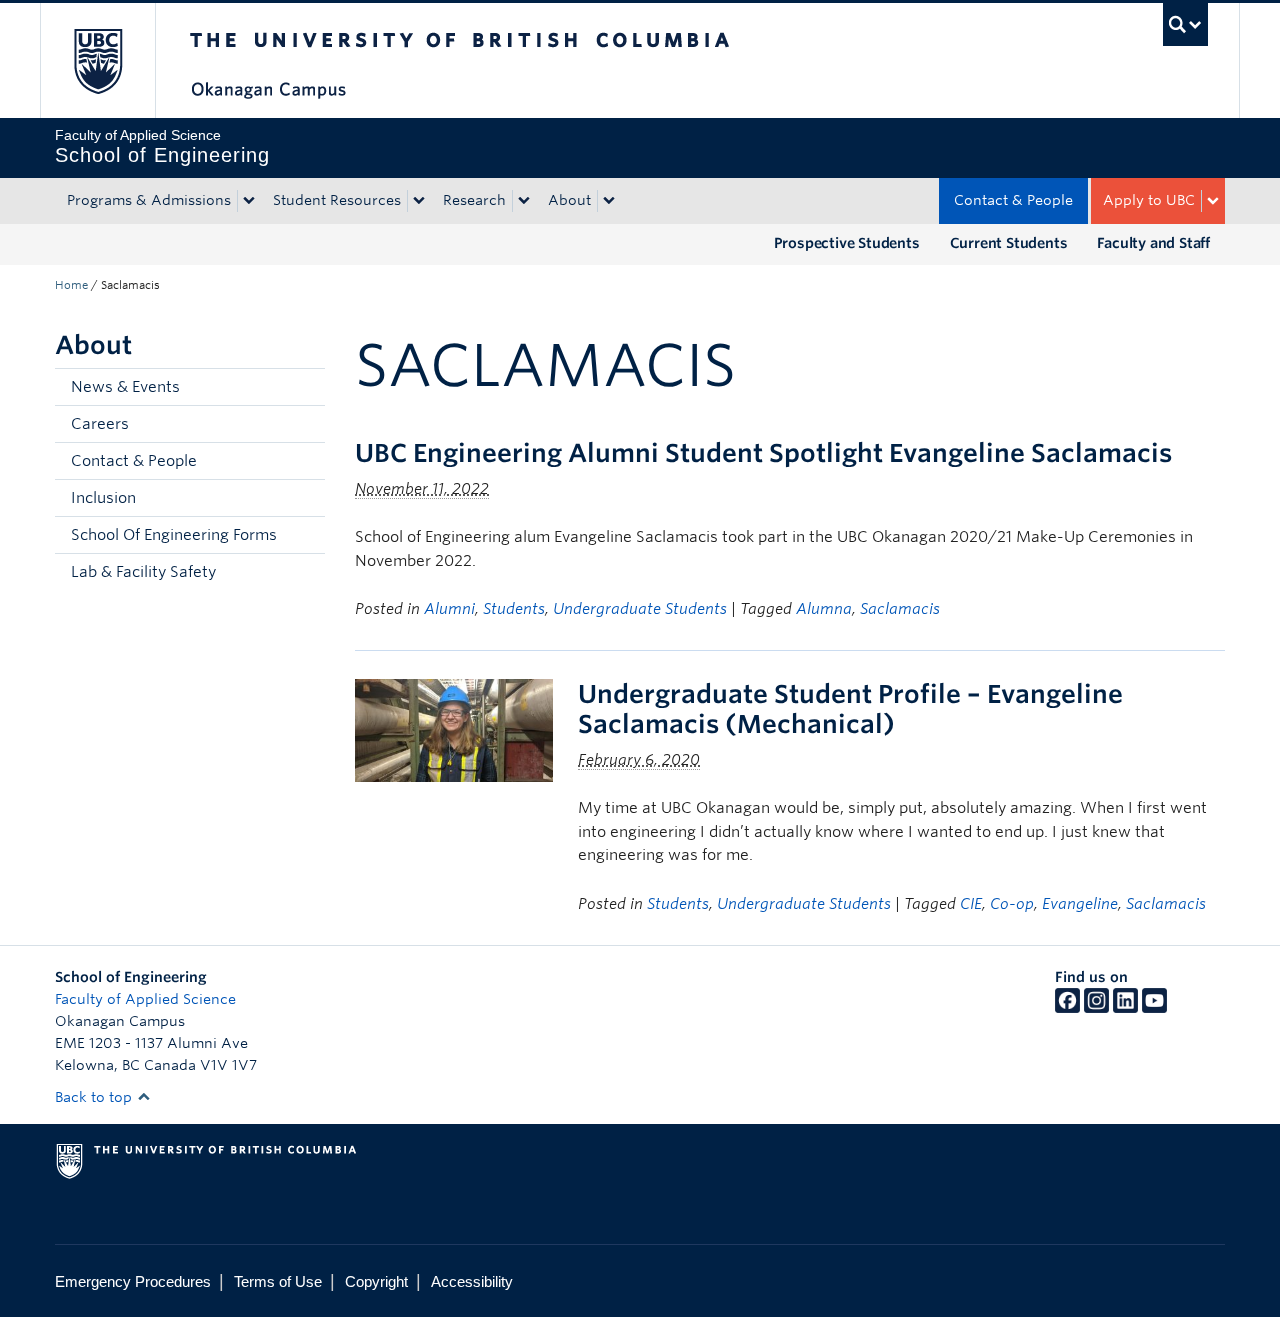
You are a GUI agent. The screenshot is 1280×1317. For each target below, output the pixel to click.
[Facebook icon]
■ ■ ■ ■ ■
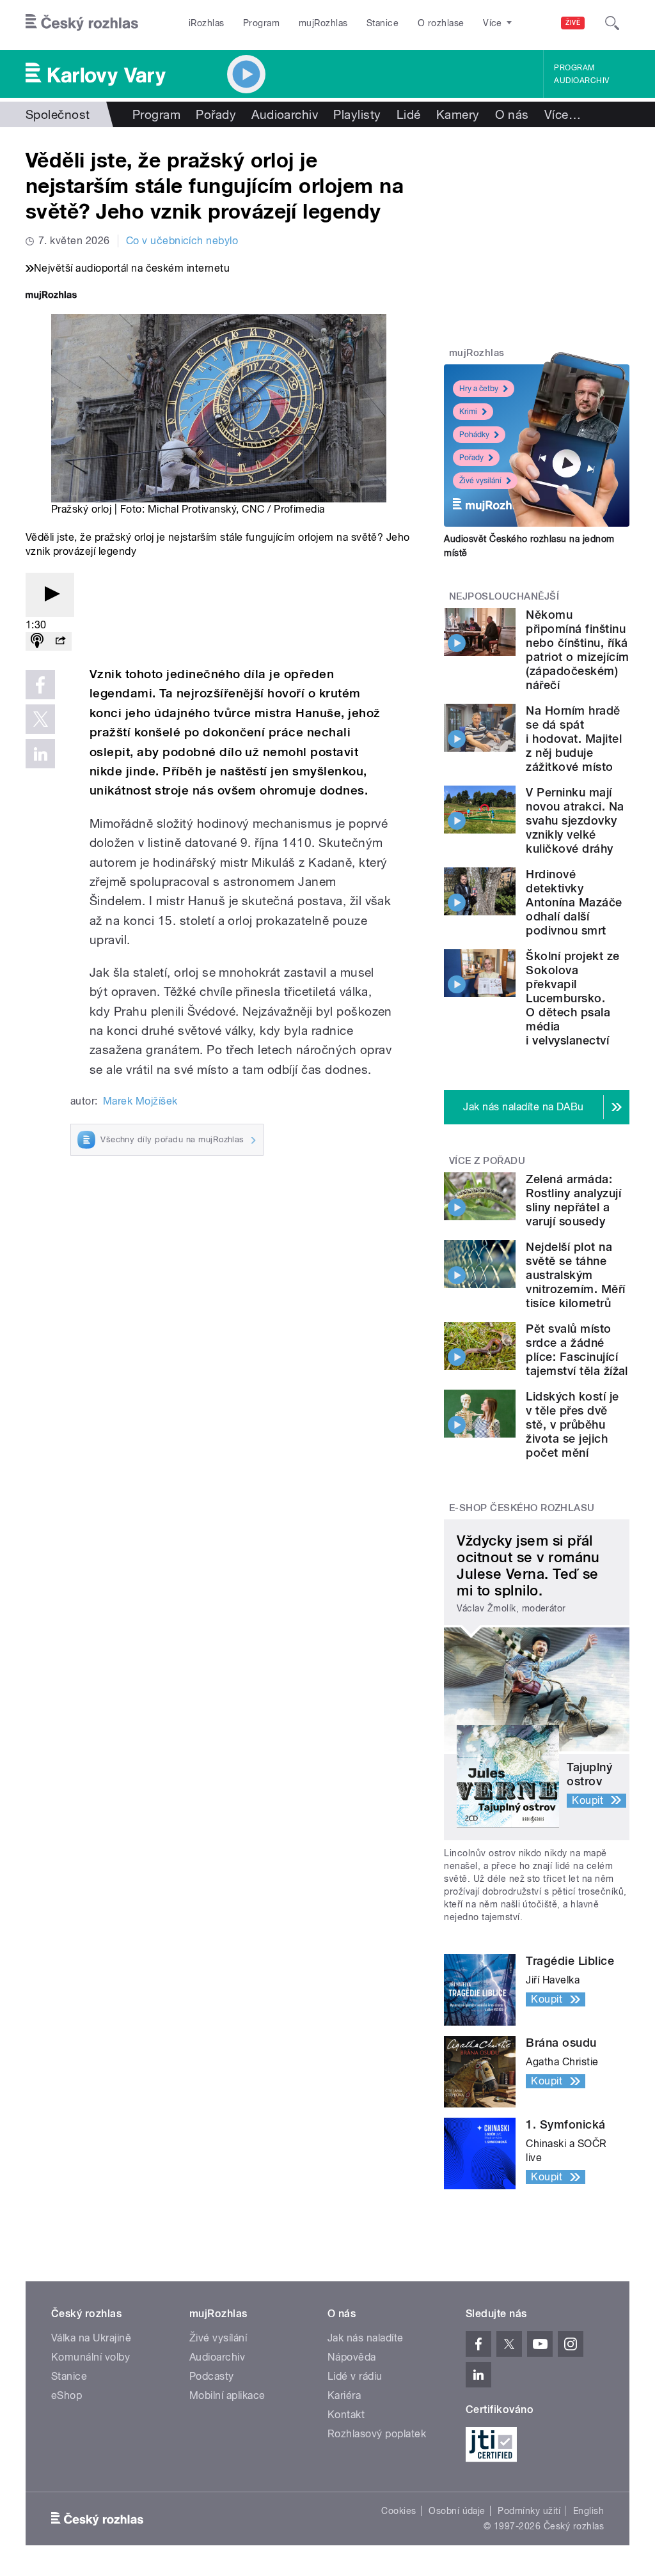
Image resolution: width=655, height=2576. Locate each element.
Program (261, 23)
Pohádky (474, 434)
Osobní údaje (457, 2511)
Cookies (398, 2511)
■ ■ ■ ■ ■
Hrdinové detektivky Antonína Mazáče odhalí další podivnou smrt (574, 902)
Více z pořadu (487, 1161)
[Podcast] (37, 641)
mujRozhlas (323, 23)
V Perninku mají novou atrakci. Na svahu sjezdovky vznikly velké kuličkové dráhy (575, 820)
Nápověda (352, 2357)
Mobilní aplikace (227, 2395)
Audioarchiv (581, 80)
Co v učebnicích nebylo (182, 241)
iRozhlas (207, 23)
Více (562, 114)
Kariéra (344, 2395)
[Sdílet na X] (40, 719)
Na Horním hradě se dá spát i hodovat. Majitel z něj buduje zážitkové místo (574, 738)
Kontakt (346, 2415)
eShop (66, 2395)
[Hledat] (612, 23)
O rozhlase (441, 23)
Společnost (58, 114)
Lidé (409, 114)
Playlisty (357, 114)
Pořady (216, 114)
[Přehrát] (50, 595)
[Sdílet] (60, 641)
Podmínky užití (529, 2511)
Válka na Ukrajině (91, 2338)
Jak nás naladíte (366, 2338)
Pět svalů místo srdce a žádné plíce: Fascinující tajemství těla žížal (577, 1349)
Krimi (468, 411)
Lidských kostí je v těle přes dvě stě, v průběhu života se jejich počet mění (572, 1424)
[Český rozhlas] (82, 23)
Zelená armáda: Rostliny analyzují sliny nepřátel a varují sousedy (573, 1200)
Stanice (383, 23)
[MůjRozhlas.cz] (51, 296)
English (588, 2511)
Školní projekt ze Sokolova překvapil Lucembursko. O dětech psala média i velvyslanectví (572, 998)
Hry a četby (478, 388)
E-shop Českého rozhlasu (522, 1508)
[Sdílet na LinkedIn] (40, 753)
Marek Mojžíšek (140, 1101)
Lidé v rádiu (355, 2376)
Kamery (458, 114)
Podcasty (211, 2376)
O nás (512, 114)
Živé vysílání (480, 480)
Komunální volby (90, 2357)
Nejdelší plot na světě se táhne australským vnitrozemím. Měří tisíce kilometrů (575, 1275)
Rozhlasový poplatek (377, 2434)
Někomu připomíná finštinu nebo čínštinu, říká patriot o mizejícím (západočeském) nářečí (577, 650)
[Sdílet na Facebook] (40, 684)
■ ■ ■ ■ ■
* **Instructions for the task**
Reproduce exactly the section above that begins at the line containing "Kamery (458, 114)" and ends at the line containing "Někomu připomíná finštinu", leaving out all other lines.

* **Written solution**
Kamery (458, 114)
Podcasty (211, 2376)
O nás (512, 114)
Živé vysílání (480, 480)
Komunální volby (90, 2357)
Nejdelší plot na světě se táhne australským vnitrozemím. Měří tisíce kilometrů (575, 1275)
Rozhlasový poplatek (377, 2434)
Někomu připomíná finštinu nebo čínštinu, říká patriot o mizejícím (západočeském) nářečí (577, 650)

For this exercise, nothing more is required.